_PROBLEM:_ Each record that follows is to be transcribed exactly, excluding its images.

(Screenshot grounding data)
********

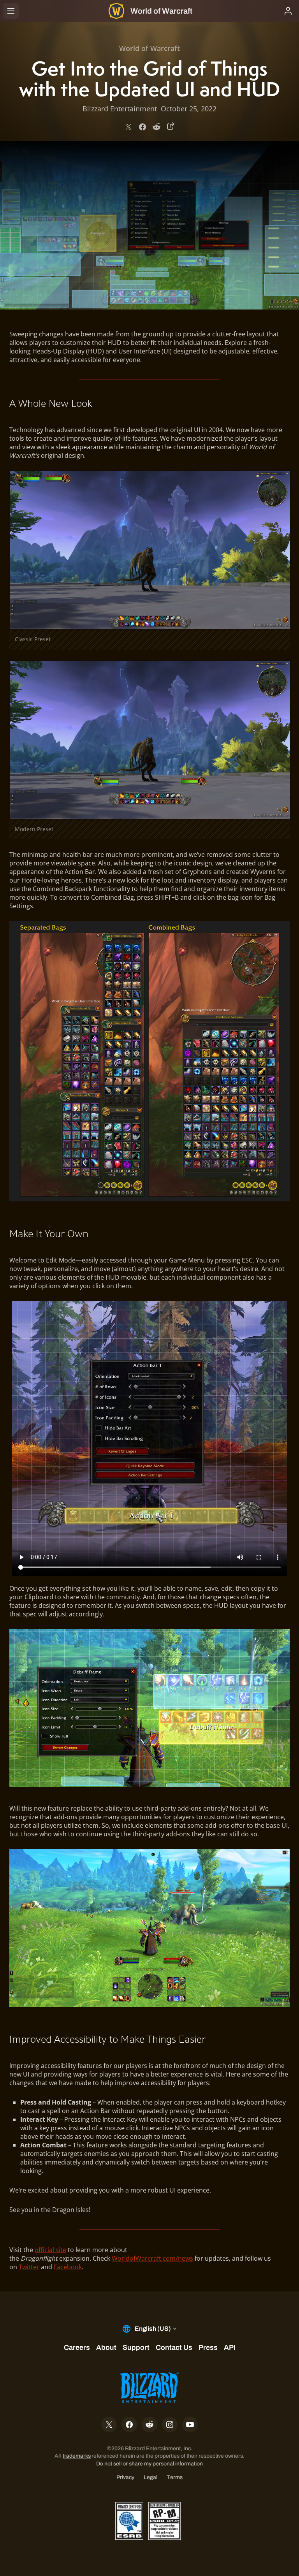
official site (50, 2249)
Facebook (68, 2267)
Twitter (29, 2267)
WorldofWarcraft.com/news (152, 2258)
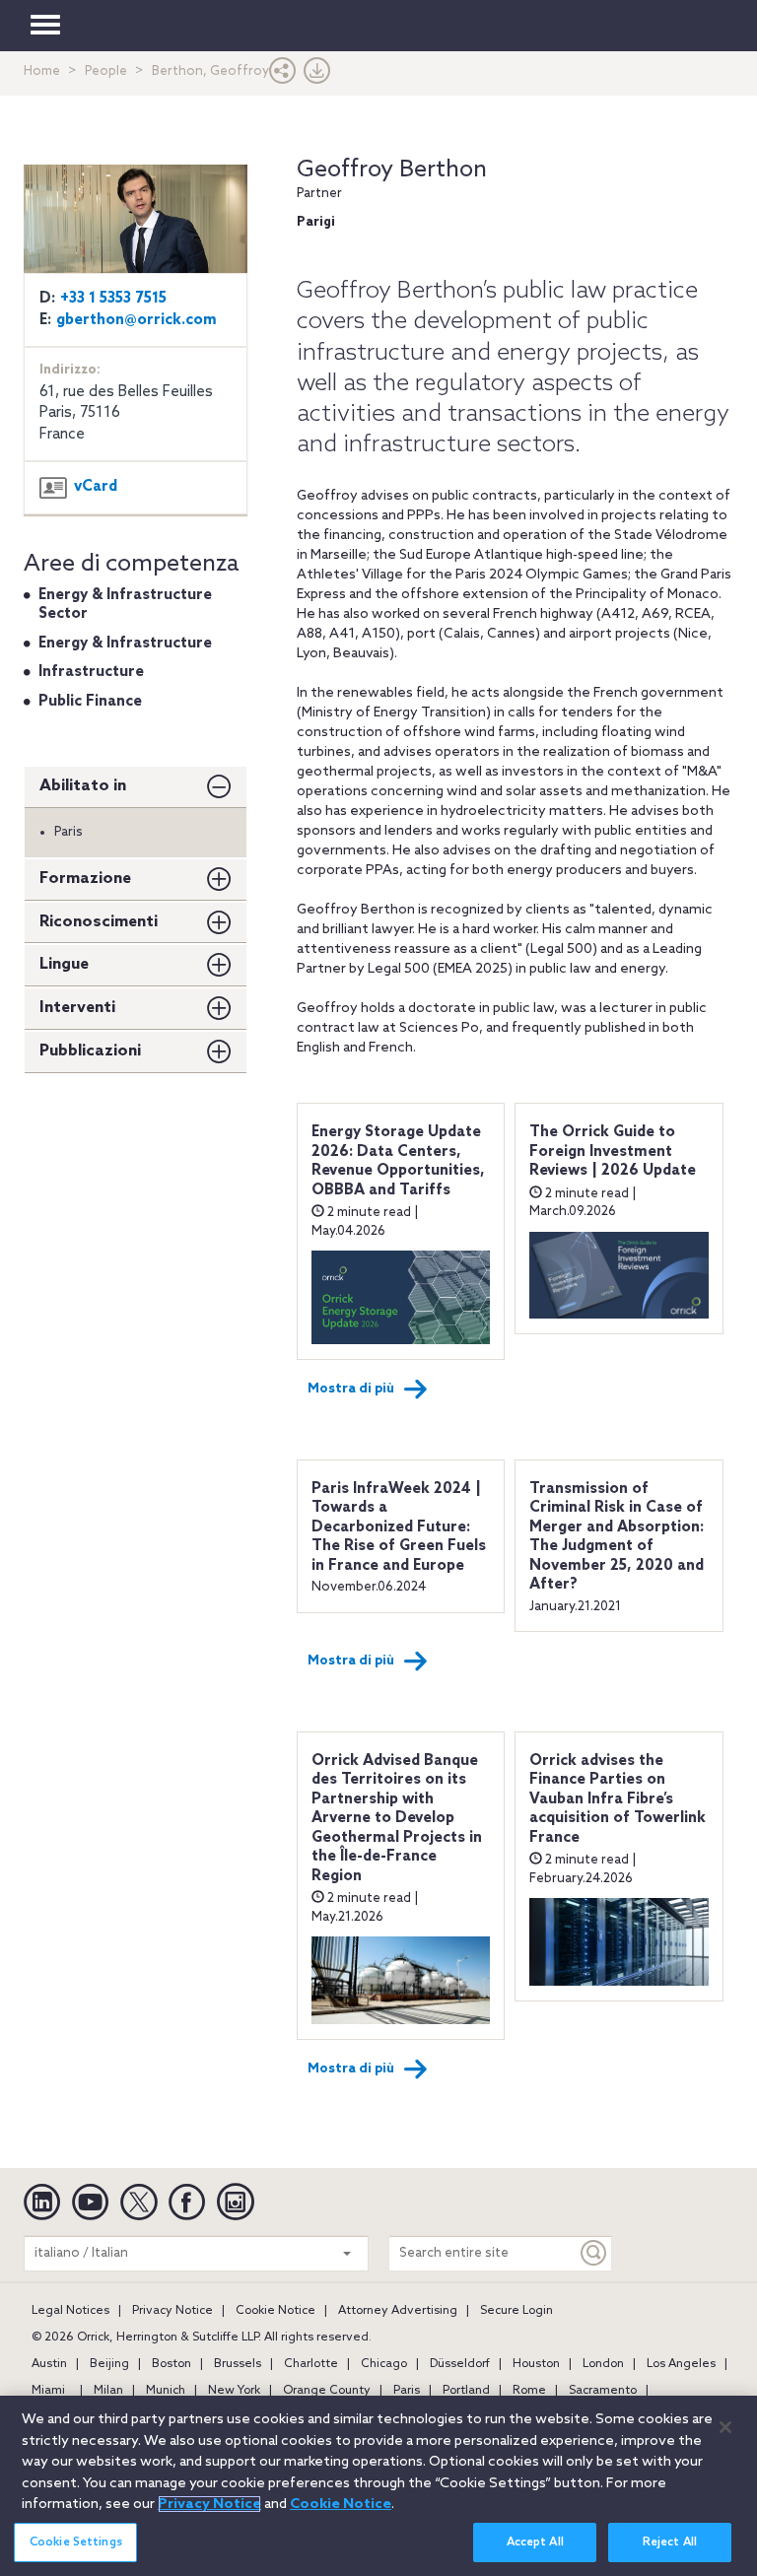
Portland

********

_WRITTEN ANSWER:_
official site (50, 2249)
Facebook (68, 2267)
Twitter (29, 2267)
WorldofWarcraft.com/news (152, 2258)
Portland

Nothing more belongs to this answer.